CP5 funding sees Northern Hub completed
Katie Silvester takes a closer look at the HLOS announcement
A whopping £9bn of improvements in England and Wales are to get public funding during Control Period 5 (2014-19), the government has announced in its High Level Output Specification (HLOS ). This compares to £7.6bn of public funding in the current control period.
The main recipients of the funding will be projects already committed such as Crossrail, Thameslink and electrification of the Great Western. But additional projects have also been funded, including electrification of the Midland Main Line and electrification of the Great Western to Swansea – previously overhead electric cables had only been agreed as far as Cardiff.
Work towards the building of High Speed Two, the high speed line from London to Birmingham and beyond, will continue.
Transport secretary Justine Greening said: ‘Investment on this scale, in every region of the country, shows how this coalition government is focused on delivering an affordable, reliable and faster railway network that drives jobs and growth.
‘These plans to increase capacity and shorten journey times on intercity, commuter and freight services are, alongside our plans for high speed rail, absolutely key to securing our country’s prosperity in the decades ahead.’

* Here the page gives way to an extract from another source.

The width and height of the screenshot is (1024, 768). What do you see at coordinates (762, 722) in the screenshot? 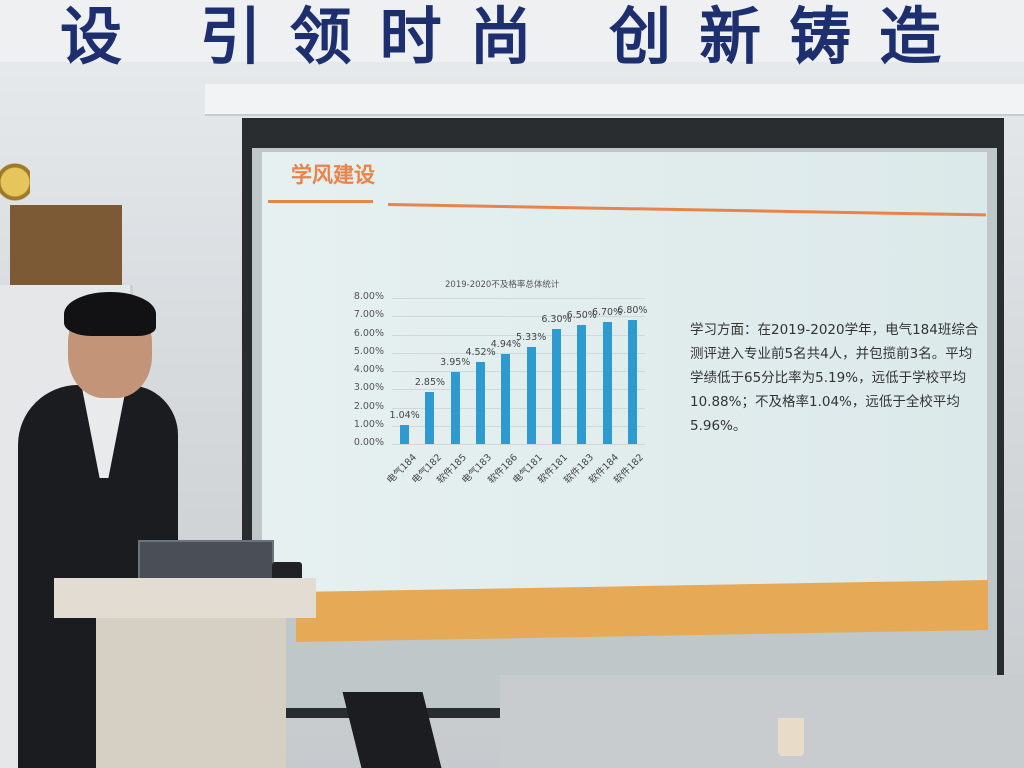
I see `table` at bounding box center [762, 722].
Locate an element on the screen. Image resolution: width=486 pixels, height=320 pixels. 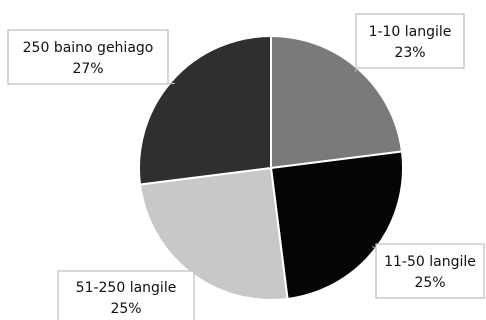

Other work that has been approved includes the £350m lengthening of platforms at London Waterloo station, providing capacity for 120,000 more daily commutes in and out of London and 20,100 extra daily commutes to Birmingham, Leeds, Manchester and other cities.
A new £500m rail link between the Great Western Main Line and Heathrow will facilitate direct services to the airport for passengers from the west country, the Thames Valley and Wales.
Funding was also confirmed for the Western section of East West Railway to be brought back to a state where it can be reopened, including electrification of the Oxford to Bedford part of the route. The Northern Hub will also be completed, with the approval of £322m of track and capacity upgrades across Manchester city centre, Manchester Airport and across to Liverpool, which had been suggested by Network Rail but not funded until now. On top of funding from taxpayers, other income expected to pay for the improvements will come from fare rises already announced in 2010, as well as borrowing against the long-term savings that projects like electrification are expected to have on the operating costs of the railways.
The rail industry welcomed the announcement. David Higgins, CEOCEOCEO of Network Rail, said: ‘The government has issued a strong vote of confidence in the railway, and in our ability to deliver sustainable economic growth through development of, and investment in, the network.
He added: ‘We do not underestimate the task laid down for us, but we will work alongside industry partners in the Rail Delivery Group to respond with a suitable plan. There are some tough targets, made even more challenging with the need to deliver record numbers of services on essentially Victorian infrastructure.’
Train operators also responded positively to the news.
Michael Roberts, CEO of the Association of Train Operating Companies said: ‘Extending electrification, completing the Northern Hub and tackling overcrowding into London will help more people to get to work faster and more reliably, making our towns and cities more attractive to businesses and spreading the benefits of economic activity across the country.
‘The planned investment will be paid for jointly by taxpayers and passengers. Train operators and Network Rail are committed to work with government to improve the efficiency of our industry, making every pound of investment go further and reducing the pressure on future fares levels.’
The Midland Main Line electrification will see the creation of an ‘electric spine’ running from Yorkshire and the West Midlands to south coast ports.
This is made up of an £800m electrification and upgrade from Sheffield – through Nottingham, Derby and Leicester – to Bedford, completing the full electrification of the Midland Main Line out of London St Pancras; and electrification of the lines from Nuneaton and Bedford to Oxford, Reading, Basingstoke and Southampton.
The East Coast Main Line will also benefit from £240m of improvements from the north east, through Yorkshire, Lincolnshire and Cambridgeshire to London.